Task — Can you write out these records again with "pixels" swapped for "px", changing nothing else and leaving out the pictures?
+--
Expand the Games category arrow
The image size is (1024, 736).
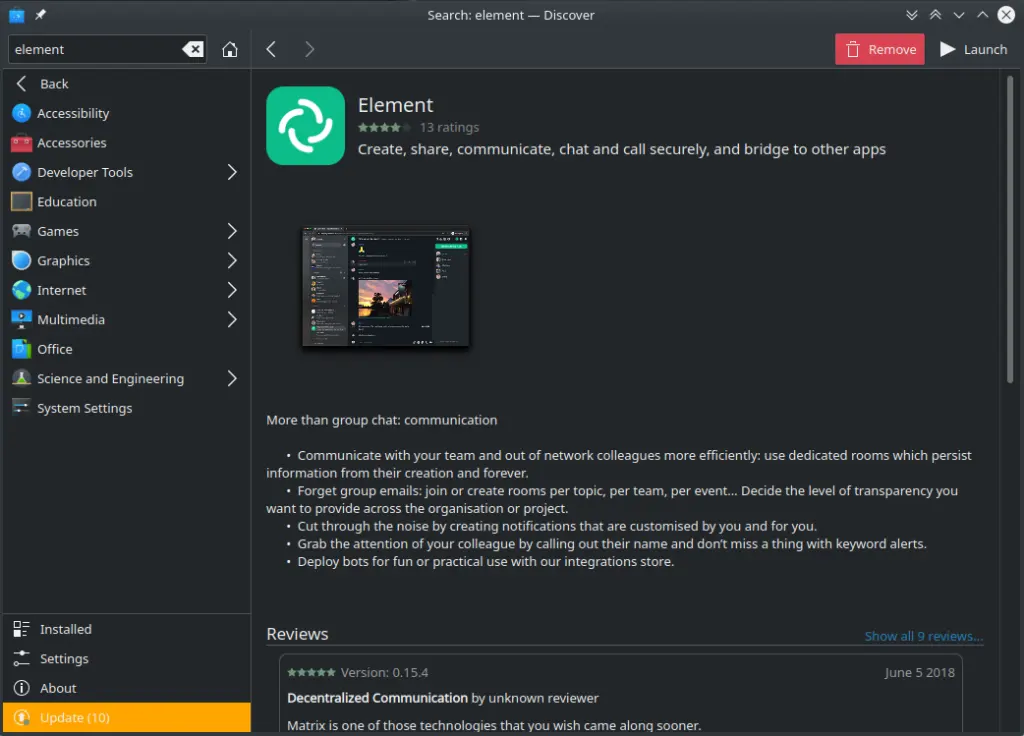(232, 231)
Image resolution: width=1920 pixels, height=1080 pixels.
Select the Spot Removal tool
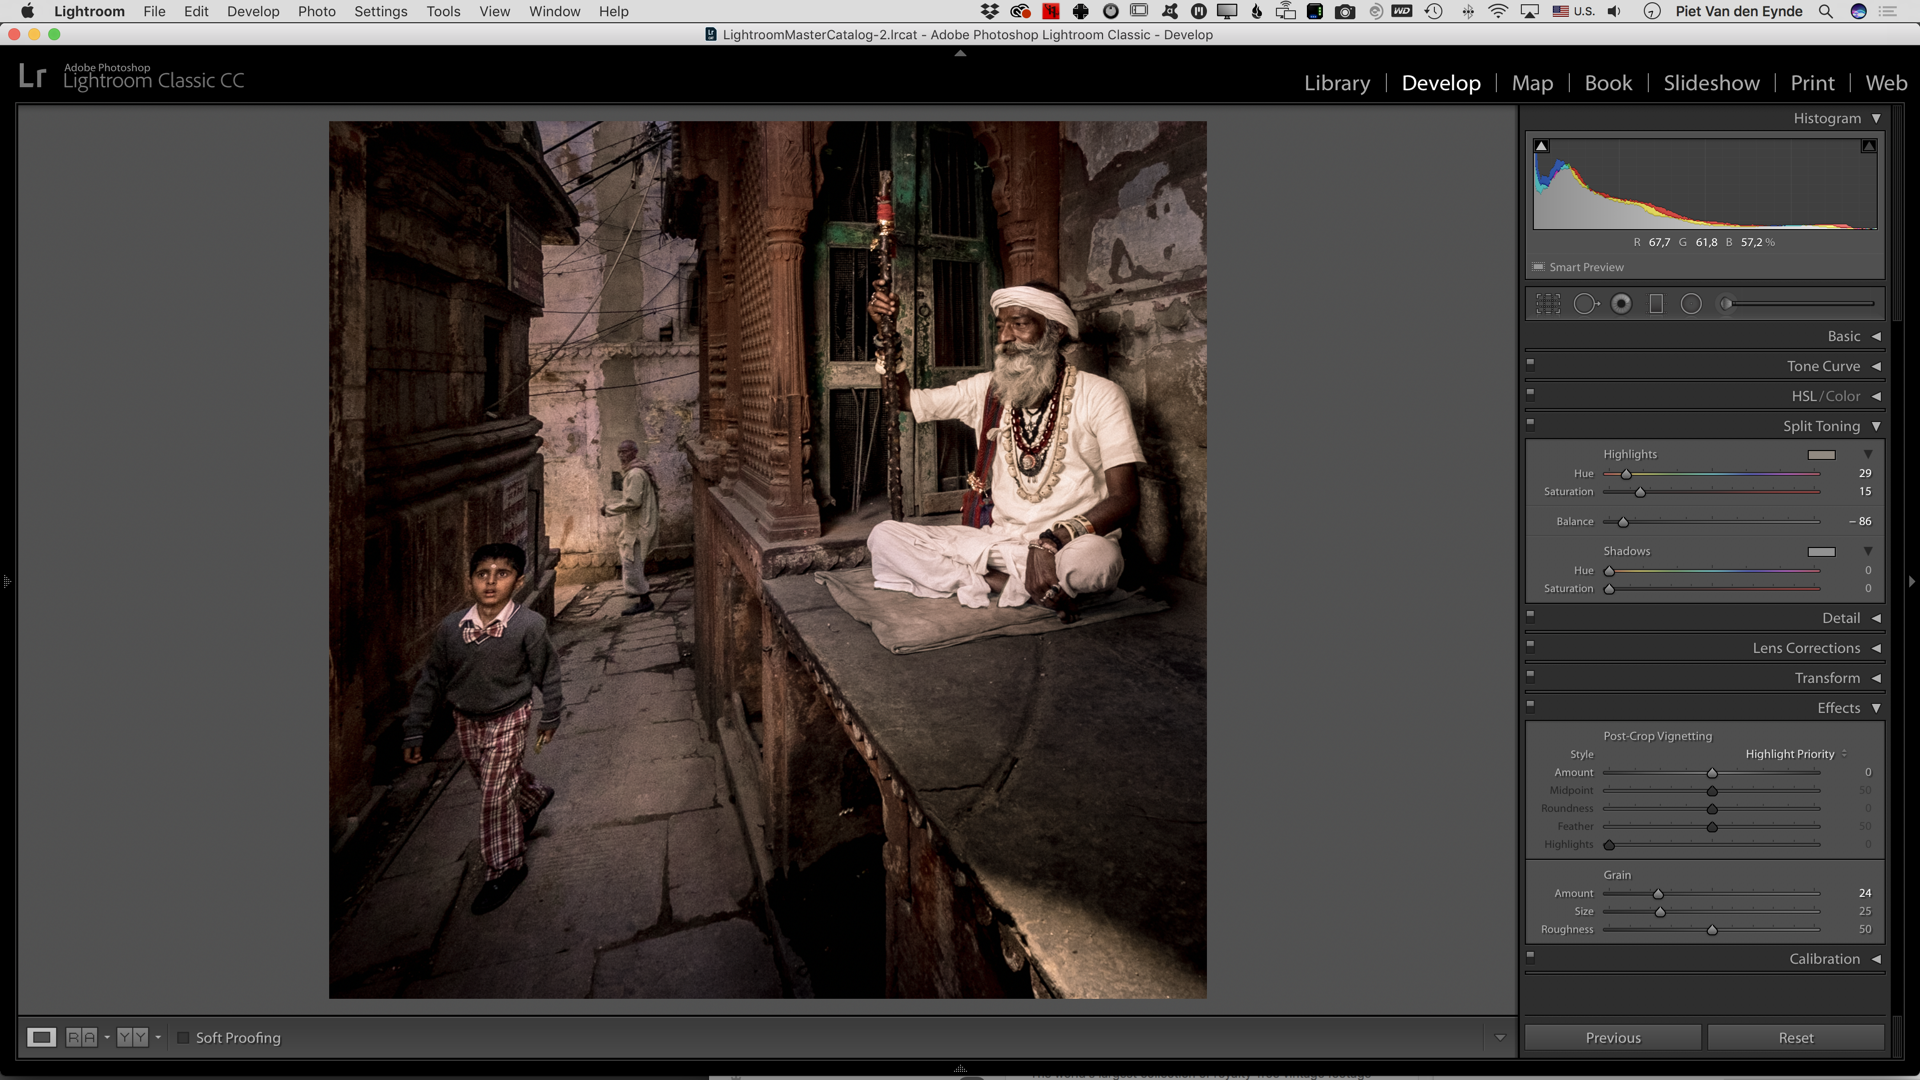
+--
Exercise answer —
Expand the Games category arrow
The image size is (1024, 736).
(232, 231)
Image resolution: width=1920 px, height=1080 px.
Select the Spot Removal tool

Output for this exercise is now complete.